E-cigarette consumers refer to themselves not as smokers, but as “vapers” – people who inhale vapor rather than tobacco smoke. And an e-cigarette company decided there was no better way to bring in the holiday season than branding Santa Claus as a vaper himself.

In Florida, Vapor Shark erected a billboard featuring Santa Claus smoking an e-cigarette, with the words, “I don’t always vape, but when I do, I choose Vapor Shark.” The billboard has attracted the criticism of e-cigarette opponents, who believe the electronic version of tobacco sticks still provide a “gateway” to smoking for young people. Indeed, what is more child-friendly than Santa Claus? Perhaps Barney vaping, but that would reach an entirely new level.

The Campaign for Tobacco-Free Kids called it similar to old cigarette ads that were aimed at young people, and called the billboard “a new low,” according to ABC News.

Even some vapers themselves disapprove of the ad. “Showing Santa vaping, globally recognized as a children’s icon, is irresponsible and is and will be seen as a ploy to appeal to under age customers,” Aaron Frazier, a “vaper” himself, wrote on Vapor-Shark’s Facebook page, according to ABC News.

The advertisement harkens back to the days when big tobacco was still allowed to advertise Marlboros and Lucky Strikes in catchy posters and commercials, before the adverse health effects of cigarettes became apparent and ultimately pushed anti-tobacco regulations into place. Since the e-cigarette craze is relatively novel, no regulations have yet been put into place over their use, and not enough research has been completed regarding their safety. Currently, e-cigarette advertisements like this one aren’t regulated at all.

Vapor Shark, meanwhile, defends the advertisement as harmless. “We disagree … it’s a difference of opinion,” the company CEO, Brandon Liedel, told ABC News. “The only type of kid that would be persuaded by Santa Claus is a 5-year-old. I think a gorgeous woman would be more persuasive for a teenager.”

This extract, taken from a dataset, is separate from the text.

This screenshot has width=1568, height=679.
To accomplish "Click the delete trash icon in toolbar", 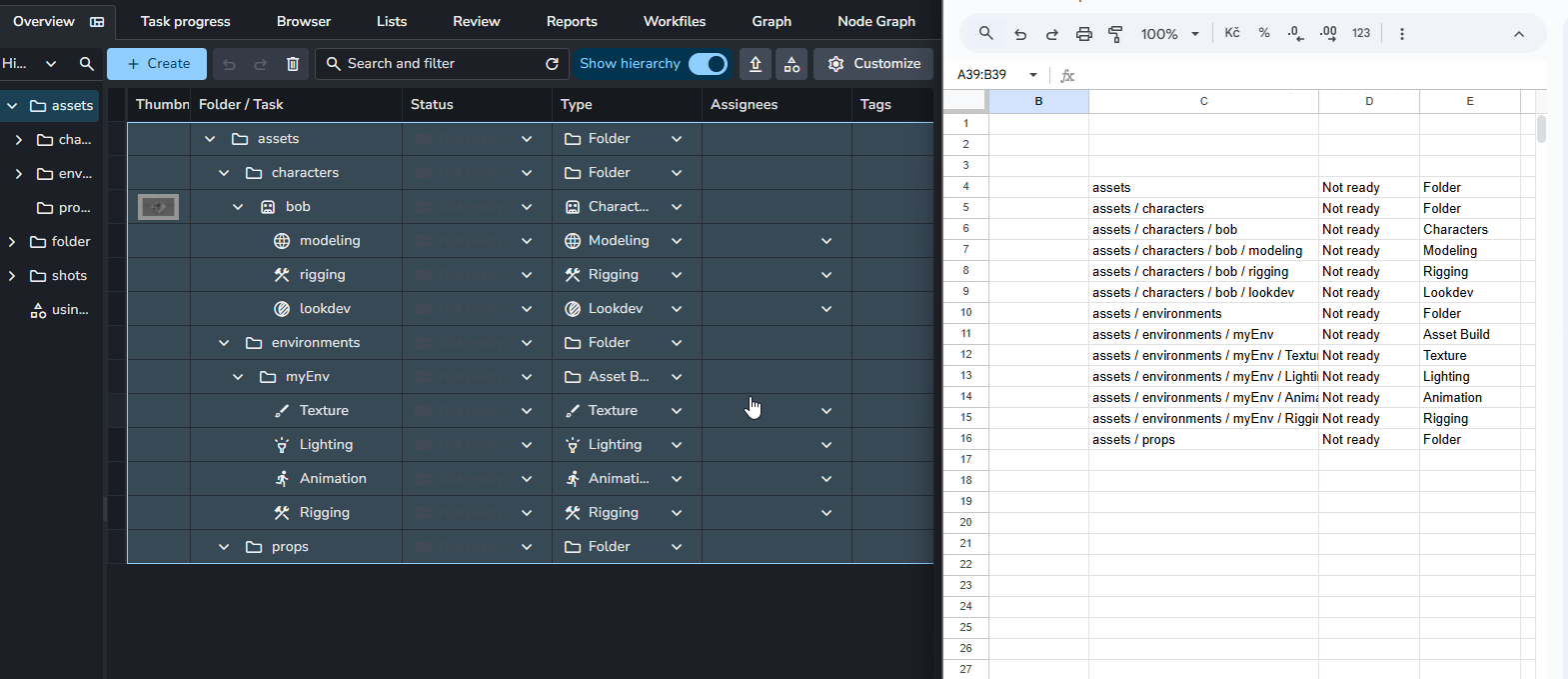I will [x=293, y=64].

The Arcade Creative Group, a creative agency for e-cigarette company Njoy King, was asked by the company to “appeal to a broad audience of adult cigarette smokers, ages 21 to 45,” according to the New York Times. Adam Owett, the president of Arcade, noted that many e-cigarette ads refer to the old ads: “The way I’ve been thinking of it as ‘The shock of the old,’” Owett told the New York Times, in that “the classic cigarette ad cues and images have basically disappeared from the advertising and media landscape. This is a modern take on how you’d introduce a cigarette.”